In the present case there is one difference between the singing and non-singing insect, which may go some way towards explaining the discrepancy, and this is that there is actual movement of the tymbal muscles during twitch contractions when singing. This vibration at about 40 Hz will cause some mixing of the air in the air sac, though not a great deal judging by the temperature gradient, whereas the artificial heat source causes none. Consequently the artificial heat source will need to produce more heat than the paired tymbal muscles to generate a given temperature excess in the air sac. Similarly cooling will occur somewhat less rapidly after singing stops than during singing, whereas our use of the cooling curve assumes that there is no difference. Thus the cooling curve method will tend to underestimate heat production and the artificial heating method will tend to overestimate it. It is difficult to say whether this factor is sufficient to account for the discrepancy but it does illustrate the caution which needs to be exercised in estimating heat production in animals.

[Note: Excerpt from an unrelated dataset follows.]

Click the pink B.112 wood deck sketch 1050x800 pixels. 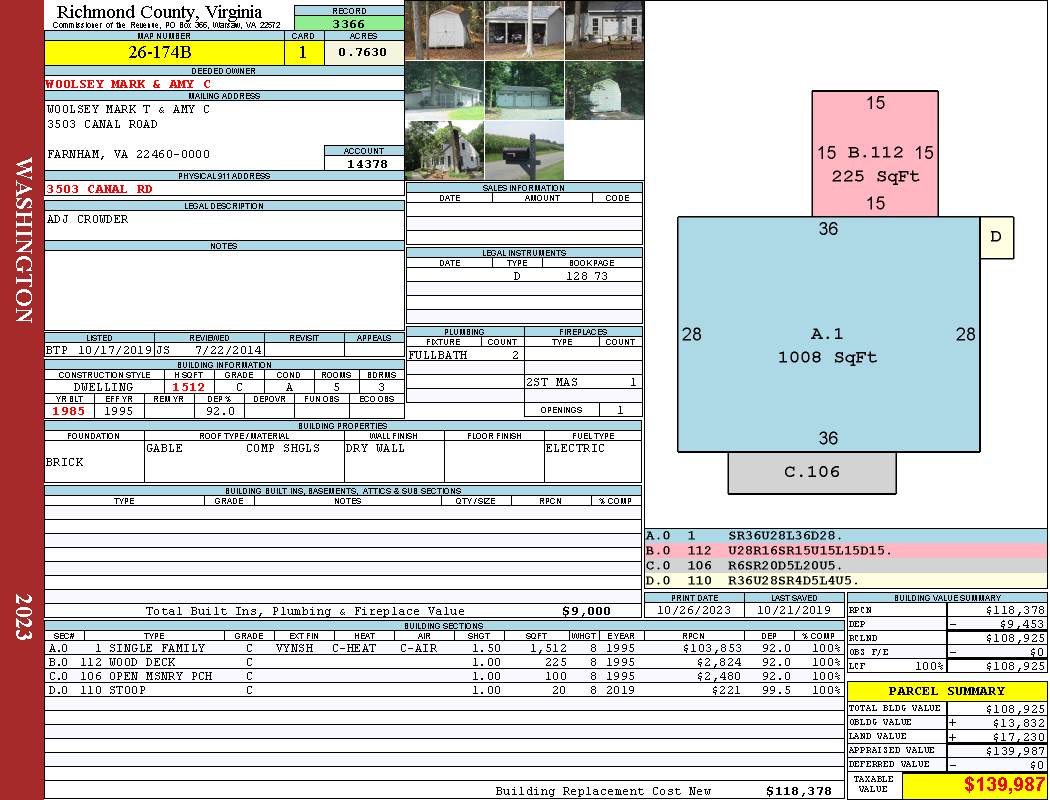pos(875,153)
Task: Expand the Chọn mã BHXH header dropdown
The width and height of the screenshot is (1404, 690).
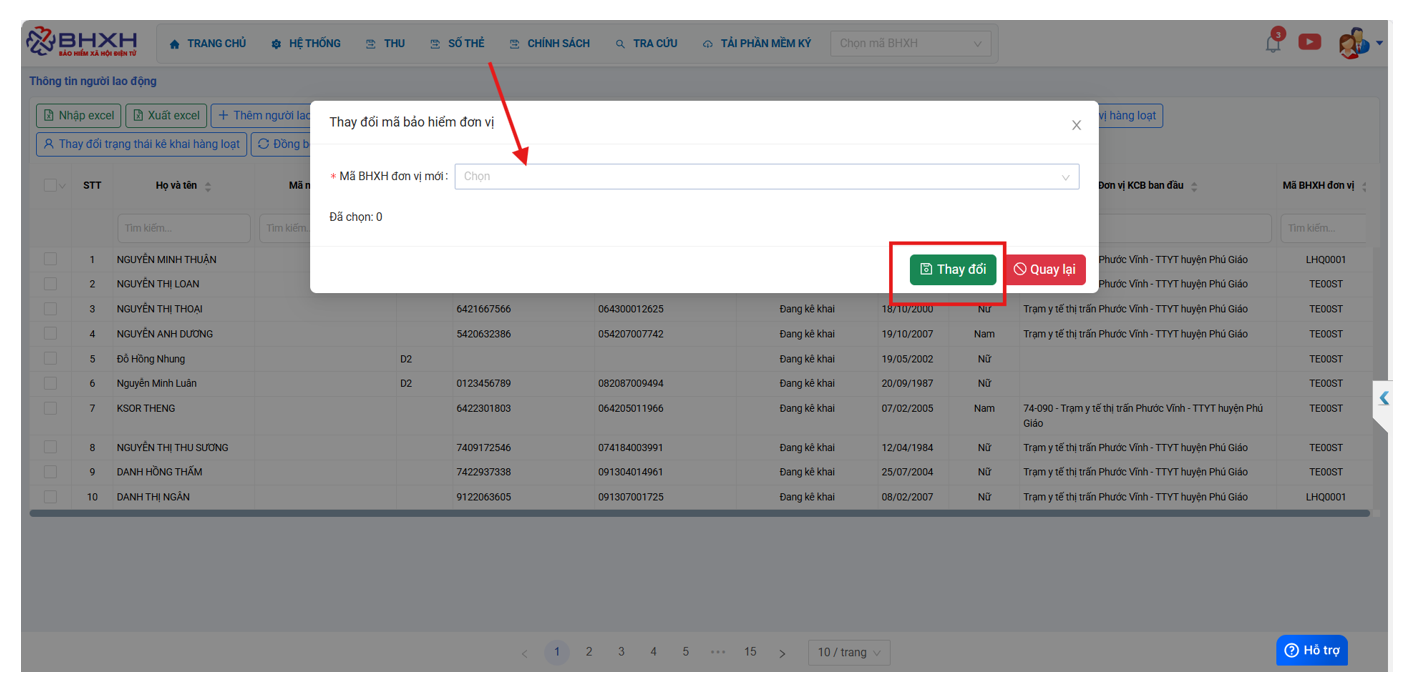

If the estimate from the cooling curve is used to calculate the metabolic rate, assuming an oxycalorific equivalent of 4·8 cal ml− 1, then the oxygen uptake is 1·0 ml min−1 g muscle−1. This value is on the low side compared to values obtained from other insects during warm up, flight and singing (Table 3 of Stevens & Josephson, 1977). Two reasons may be suggested for this. One is that the cooling curve may tend to underestimate heat production as explained above. The other is that a significant fraction of muscle energy will be expended in buckling the tymbal to produce sound; not all the energy will appear as heat. In tettigoniids (Counter, 1977) and mole crickets (Bennet-Clark, 1970), an appreciable part of the energy output of a singing animal appears as sound rather than heat and the same is likely to be the case in Cystosoma.
This work was supported by a grant from the Committee for Research and Graduate Studies of Melbourne University, by grant BNS 75-09530-AOI from the National Science Foundation to R. K.J. and by a grant from the Guggenheim Foundation to R.K.J.